Task goal: Drop the pictures and repeat exactly from the "Click the Car Audio car icon" line down to the last line of the entries below.

Data for analysis:

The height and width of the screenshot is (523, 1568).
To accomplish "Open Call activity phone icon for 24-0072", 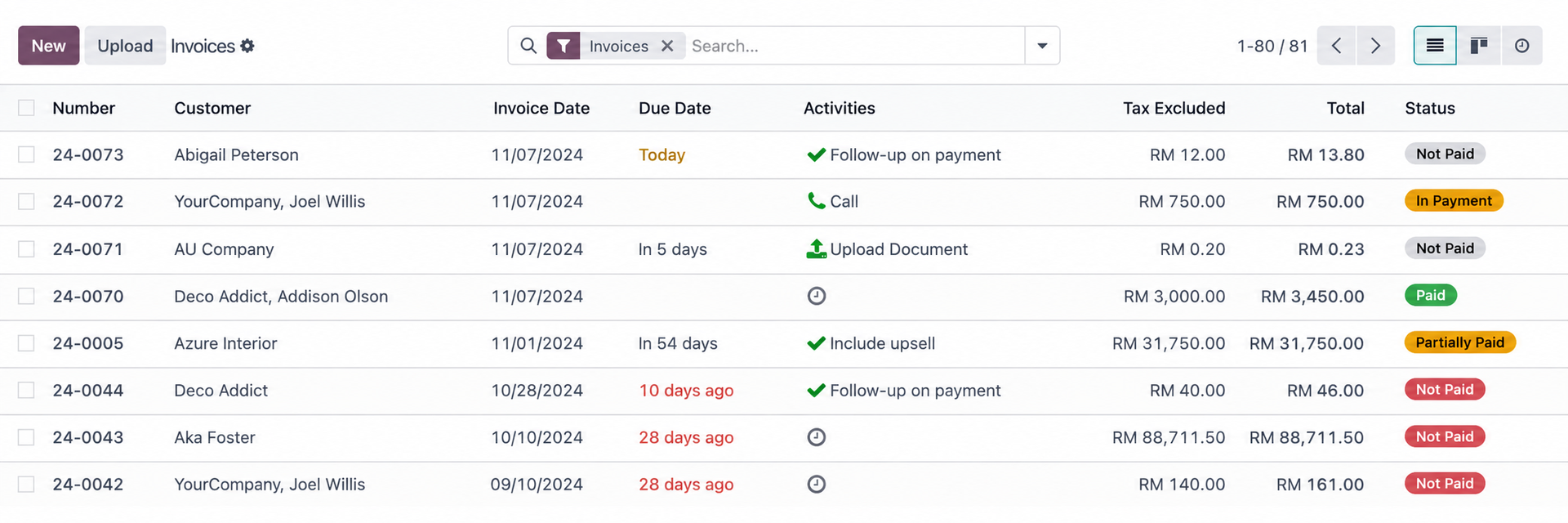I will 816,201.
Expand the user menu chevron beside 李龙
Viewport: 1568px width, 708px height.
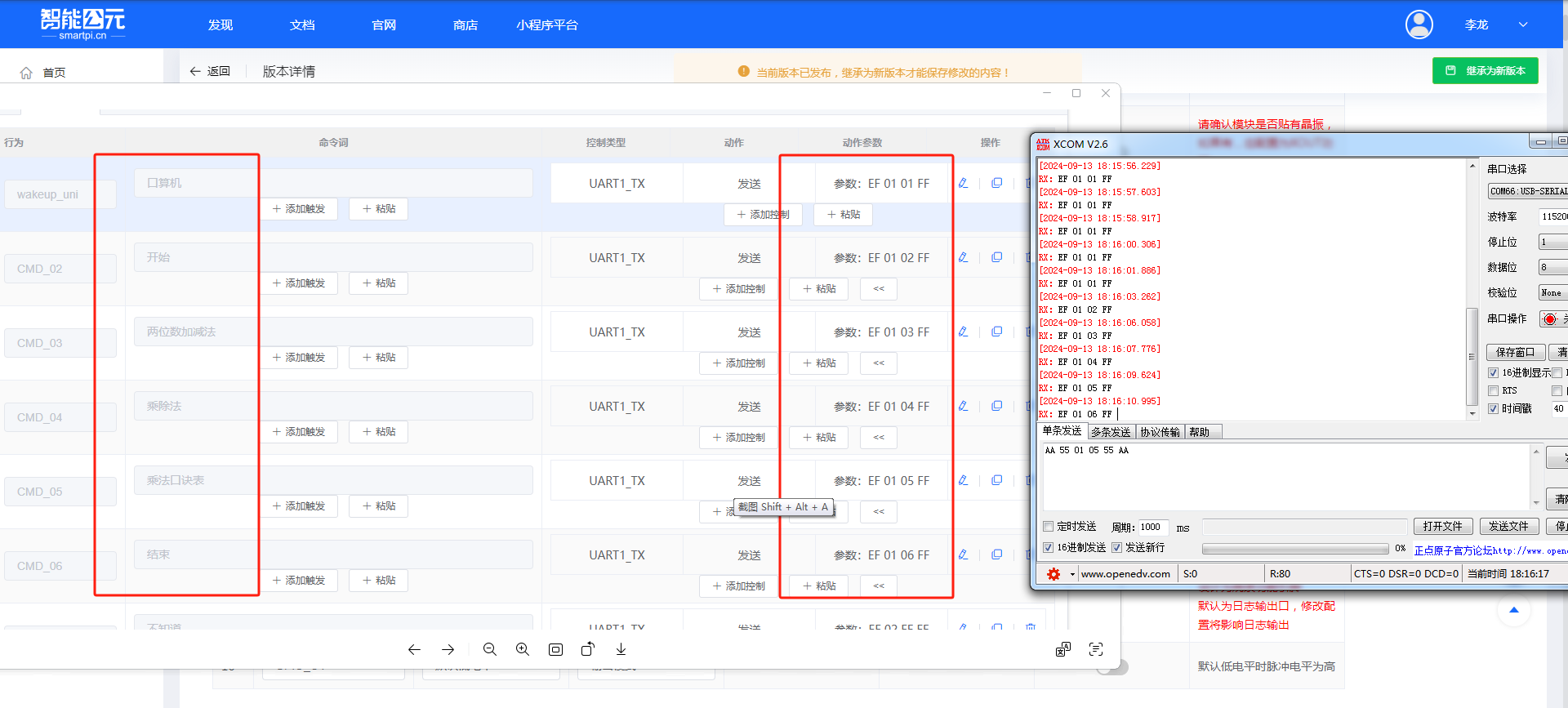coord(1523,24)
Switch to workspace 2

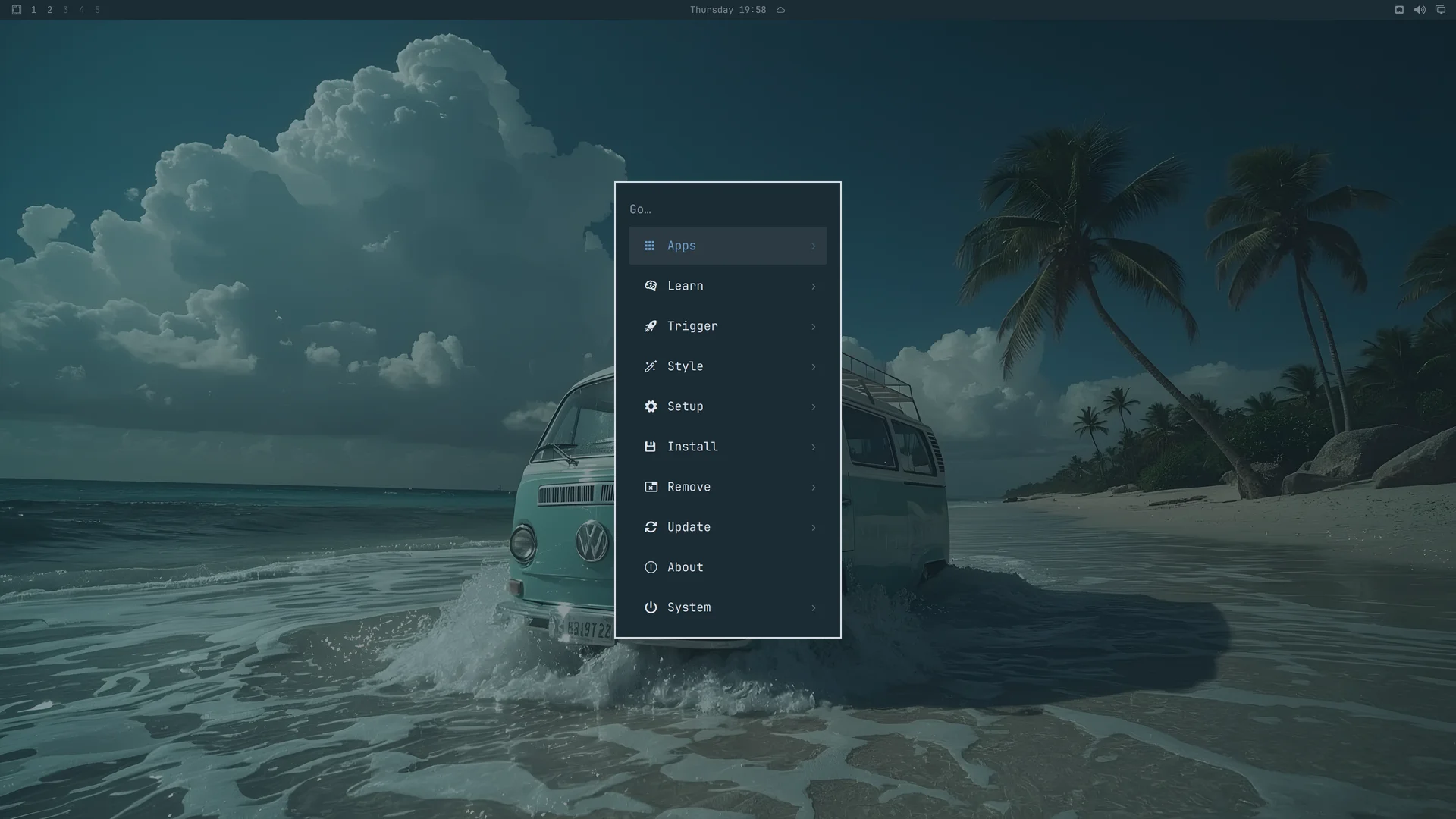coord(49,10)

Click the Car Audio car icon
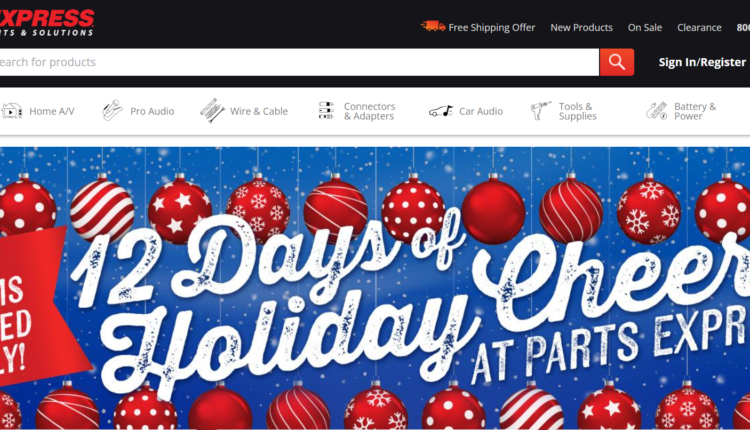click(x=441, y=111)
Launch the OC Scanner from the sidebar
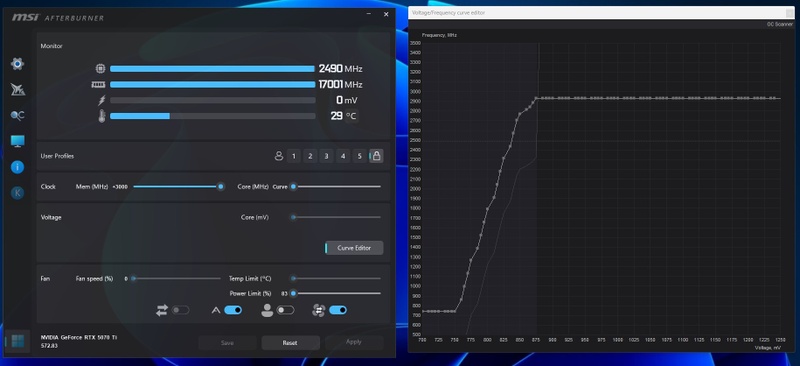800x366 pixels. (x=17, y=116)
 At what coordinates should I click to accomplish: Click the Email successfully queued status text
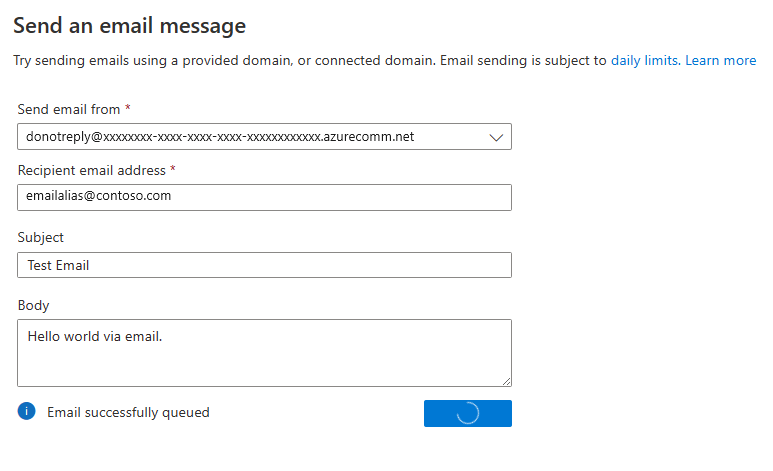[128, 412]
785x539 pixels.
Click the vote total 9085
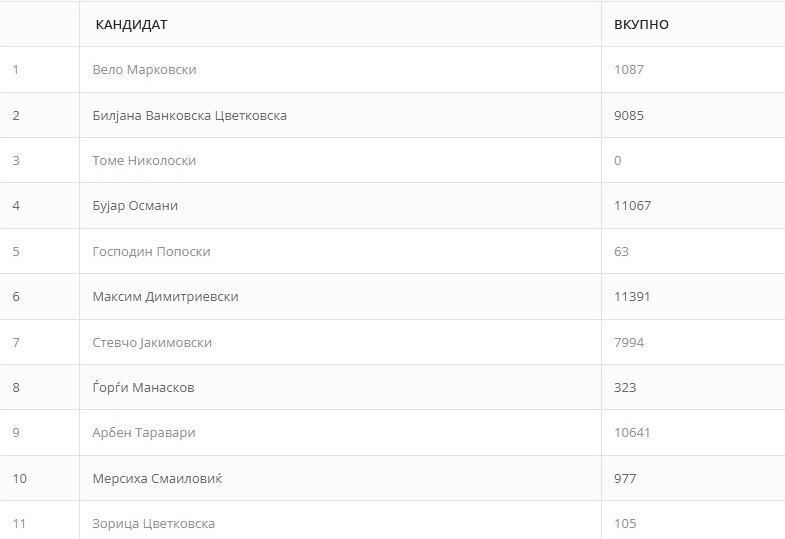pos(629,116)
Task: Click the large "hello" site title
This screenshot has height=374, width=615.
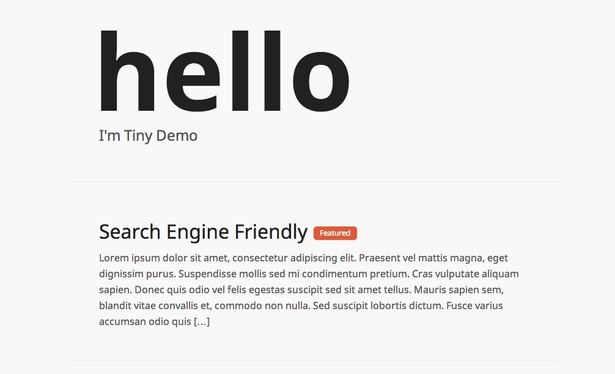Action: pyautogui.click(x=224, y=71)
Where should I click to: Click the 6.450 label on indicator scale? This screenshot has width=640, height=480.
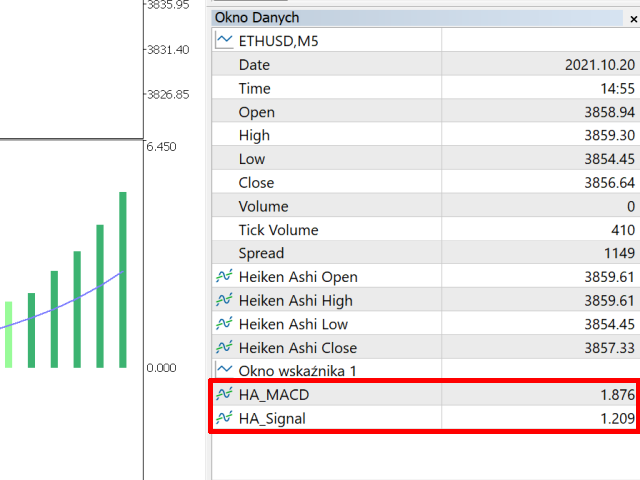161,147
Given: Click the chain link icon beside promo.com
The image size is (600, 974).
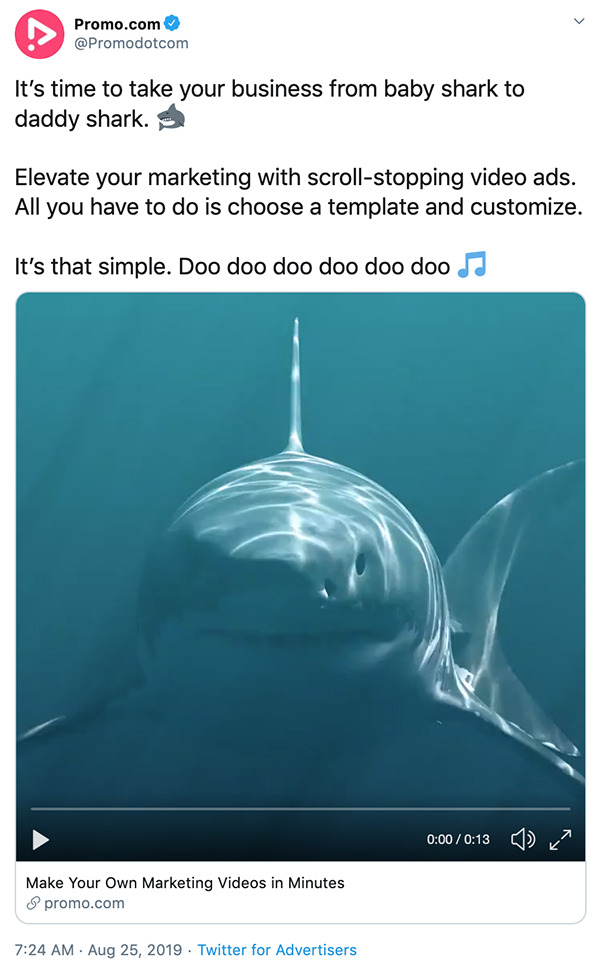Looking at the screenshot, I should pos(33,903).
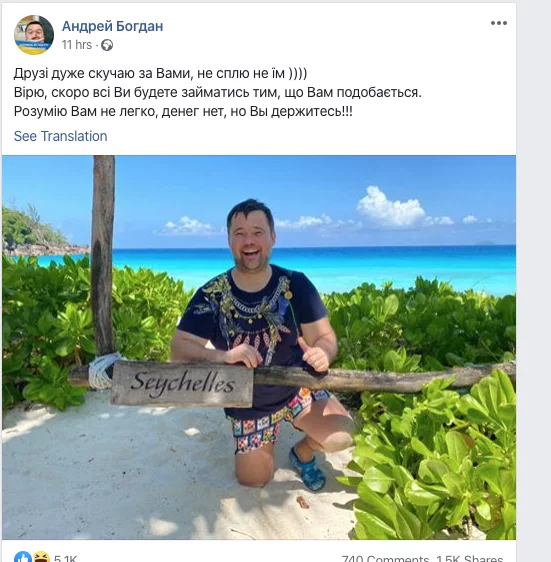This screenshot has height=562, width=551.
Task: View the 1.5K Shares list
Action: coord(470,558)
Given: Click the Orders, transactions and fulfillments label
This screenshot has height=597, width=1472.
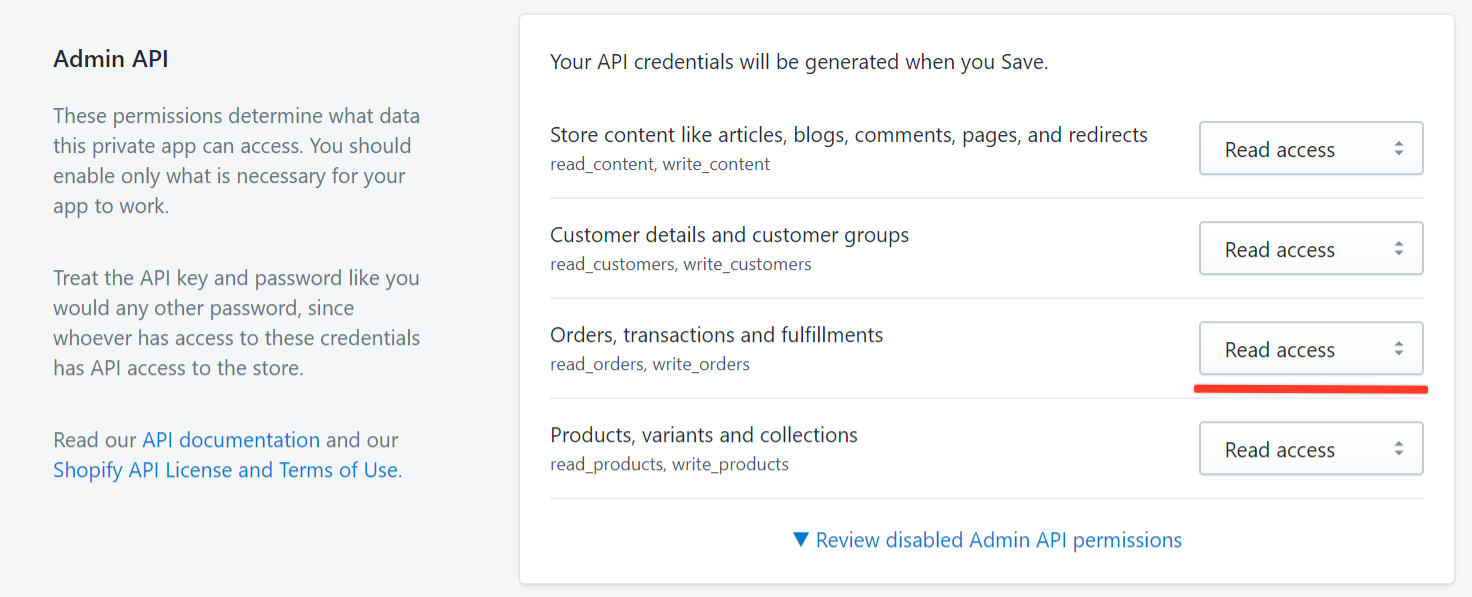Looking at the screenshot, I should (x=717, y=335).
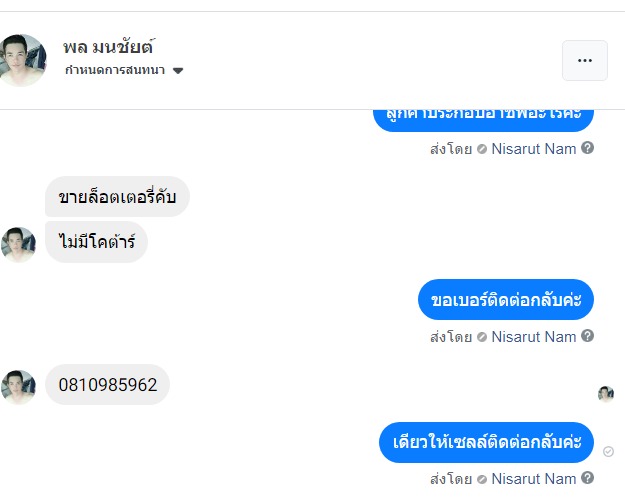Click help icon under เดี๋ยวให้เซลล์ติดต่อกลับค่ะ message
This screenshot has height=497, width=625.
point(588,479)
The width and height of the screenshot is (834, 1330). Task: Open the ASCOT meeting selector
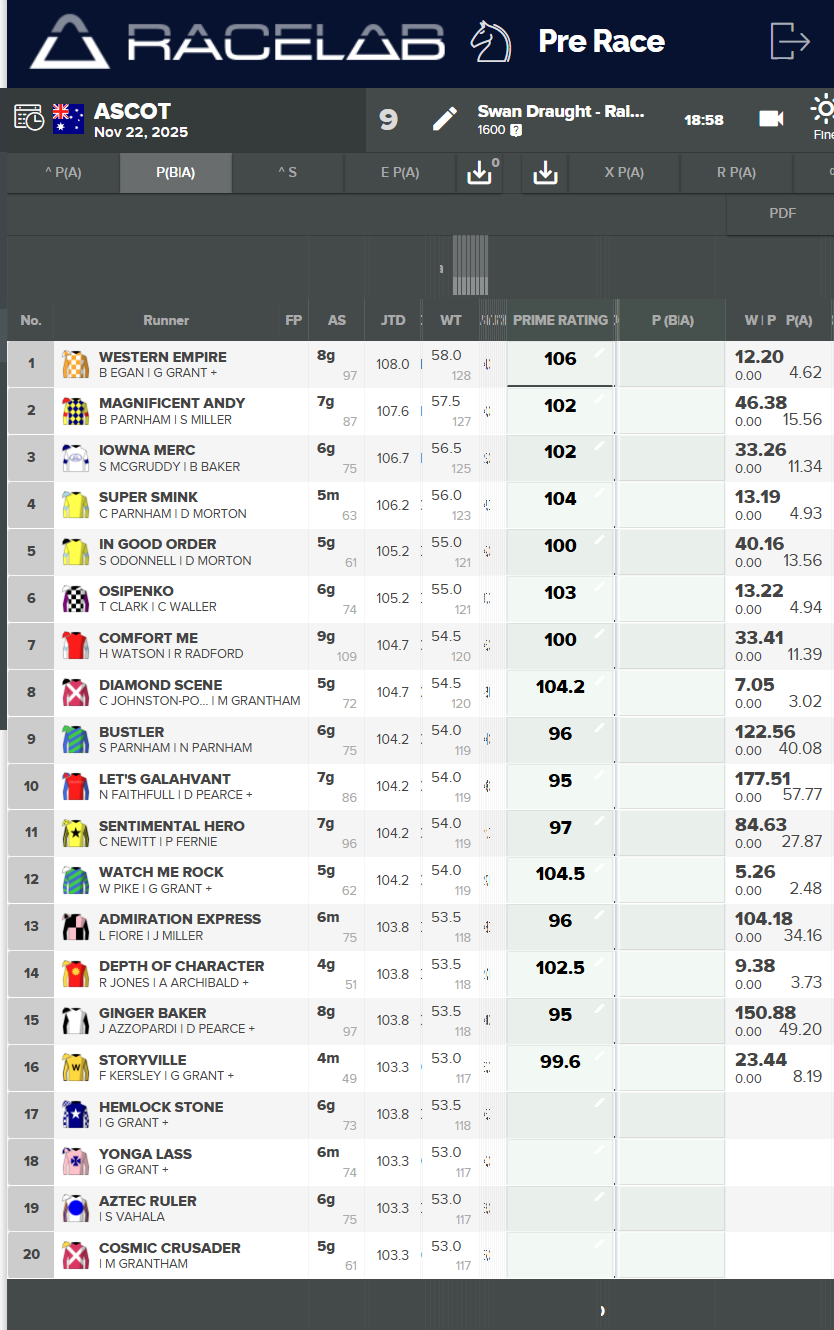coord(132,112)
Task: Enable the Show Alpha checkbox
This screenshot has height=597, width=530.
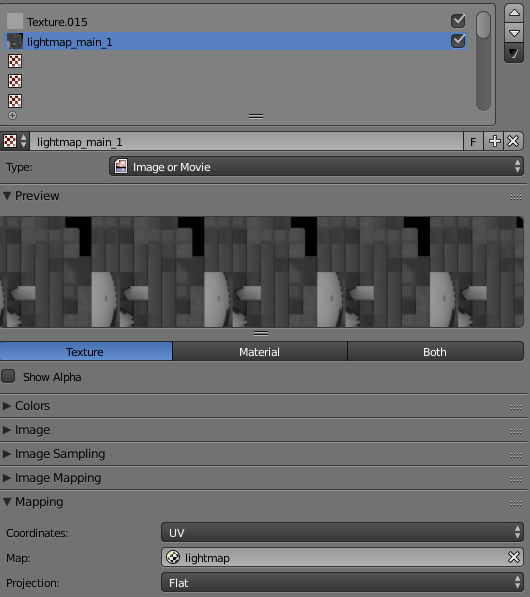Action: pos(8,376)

Solution:
Click the Car Audio car icon
click(x=441, y=111)
Launch the OC Scanner from the sidebar
800x366 pixels. (x=17, y=116)
 At what coordinates should I click to accomplish: Click the Email successfully queued status text
[128, 412]
785x539 pixels.
Click the vote total 9085
pos(629,116)
Task: Click the large "hello" site title
This screenshot has height=374, width=615.
Action: pyautogui.click(x=224, y=71)
Where should I click to: Click the 6.450 label on indicator scale? This screenshot has width=640, height=480.
161,147
Given: Click the chain link icon beside promo.com
The image size is (600, 974).
Looking at the screenshot, I should pos(33,903).
This screenshot has height=562, width=551.
Task: View the 1.5K Shares list
Action: coord(470,558)
Given: Click the Orders, transactions and fulfillments label
This screenshot has height=597, width=1472.
Looking at the screenshot, I should (x=717, y=335).
Click help icon under เดี๋ยวให้เซลล์ติดต่อกลับค่ะ message
This screenshot has height=497, width=625.
point(588,479)
The width and height of the screenshot is (834, 1330). Task: Open the ASCOT meeting selector
coord(132,112)
Task: Enable the Show Alpha checkbox
This screenshot has height=597, width=530.
Action: pos(8,376)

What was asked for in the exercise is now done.